- WHAT IS EXPECTED
Please retype the material word for word, from its first line through the line that contains "pyautogui.click(x=483, y=272)", inclusive.

- RECORDED INFORMATION

##############################

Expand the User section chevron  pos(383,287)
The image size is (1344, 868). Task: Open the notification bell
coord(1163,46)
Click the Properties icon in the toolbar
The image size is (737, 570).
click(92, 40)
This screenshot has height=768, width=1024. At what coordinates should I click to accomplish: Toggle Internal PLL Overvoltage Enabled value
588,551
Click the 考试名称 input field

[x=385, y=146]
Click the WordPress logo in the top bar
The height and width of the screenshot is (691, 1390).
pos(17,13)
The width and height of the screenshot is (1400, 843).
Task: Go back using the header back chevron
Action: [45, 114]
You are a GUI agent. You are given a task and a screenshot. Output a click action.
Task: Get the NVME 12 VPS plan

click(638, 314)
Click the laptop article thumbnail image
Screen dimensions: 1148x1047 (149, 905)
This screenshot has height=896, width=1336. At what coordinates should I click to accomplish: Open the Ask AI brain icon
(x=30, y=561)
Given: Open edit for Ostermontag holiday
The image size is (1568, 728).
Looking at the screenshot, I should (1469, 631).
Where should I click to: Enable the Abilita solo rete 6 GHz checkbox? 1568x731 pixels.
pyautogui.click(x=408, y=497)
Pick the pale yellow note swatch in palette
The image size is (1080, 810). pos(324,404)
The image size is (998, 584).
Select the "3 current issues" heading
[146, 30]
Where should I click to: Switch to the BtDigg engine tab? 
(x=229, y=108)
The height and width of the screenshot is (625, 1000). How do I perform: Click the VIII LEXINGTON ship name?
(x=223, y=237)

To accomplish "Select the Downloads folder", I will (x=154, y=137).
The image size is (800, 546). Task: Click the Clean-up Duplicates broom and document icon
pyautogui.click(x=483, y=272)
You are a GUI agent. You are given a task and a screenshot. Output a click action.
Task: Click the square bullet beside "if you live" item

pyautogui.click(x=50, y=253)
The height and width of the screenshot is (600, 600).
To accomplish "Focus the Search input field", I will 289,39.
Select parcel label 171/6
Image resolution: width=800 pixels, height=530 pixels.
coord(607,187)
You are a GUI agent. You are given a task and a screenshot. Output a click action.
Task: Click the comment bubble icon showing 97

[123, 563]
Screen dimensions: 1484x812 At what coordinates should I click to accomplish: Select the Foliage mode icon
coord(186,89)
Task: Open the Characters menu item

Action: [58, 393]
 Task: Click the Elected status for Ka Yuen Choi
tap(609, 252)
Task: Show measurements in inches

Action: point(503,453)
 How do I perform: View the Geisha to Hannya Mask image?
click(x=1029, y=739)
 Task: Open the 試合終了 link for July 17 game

##############################

- TASK ANSWER
Expand the User section chevron  pos(383,287)
The image size is (1344, 868). Task: Open the notification bell
coord(1163,46)
Click the Properties icon in the toolbar
The image size is (737, 570).
click(92, 40)
This screenshot has height=768, width=1024. At what coordinates should I click to accomplish: Toggle Internal PLL Overvoltage Enabled value
588,551
Click the 考试名称 input field

[x=385, y=146]
Click the WordPress logo in the top bar
The height and width of the screenshot is (691, 1390).
pos(17,13)
The width and height of the screenshot is (1400, 843).
Task: Go back using the header back chevron
Action: [45, 114]
You are a GUI agent. You are given a task and a screenshot. Output a click action.
Task: Get the NVME 12 VPS plan

click(638, 314)
Click the laptop article thumbnail image
Screen dimensions: 1148x1047 (149, 905)
This screenshot has height=896, width=1336. At what coordinates should I click to accomplish: Open the Ask AI brain icon
(x=30, y=561)
Given: Open edit for Ostermontag holiday
The image size is (1568, 728).
Looking at the screenshot, I should (1469, 631).
Where should I click to: Enable the Abilita solo rete 6 GHz checkbox? 1568x731 pixels.
pyautogui.click(x=408, y=497)
Pick the pale yellow note swatch in palette
The image size is (1080, 810). pos(324,404)
The image size is (998, 584).
Select the "3 current issues" heading
[146, 30]
Where should I click to: Switch to the BtDigg engine tab? 
(x=229, y=108)
The height and width of the screenshot is (625, 1000). How do I perform: Click the VIII LEXINGTON ship name?
(x=223, y=237)

To accomplish "Select the Downloads folder", I will (x=154, y=137).
The image size is (800, 546). Task: Click the Clean-up Duplicates broom and document icon
pyautogui.click(x=483, y=272)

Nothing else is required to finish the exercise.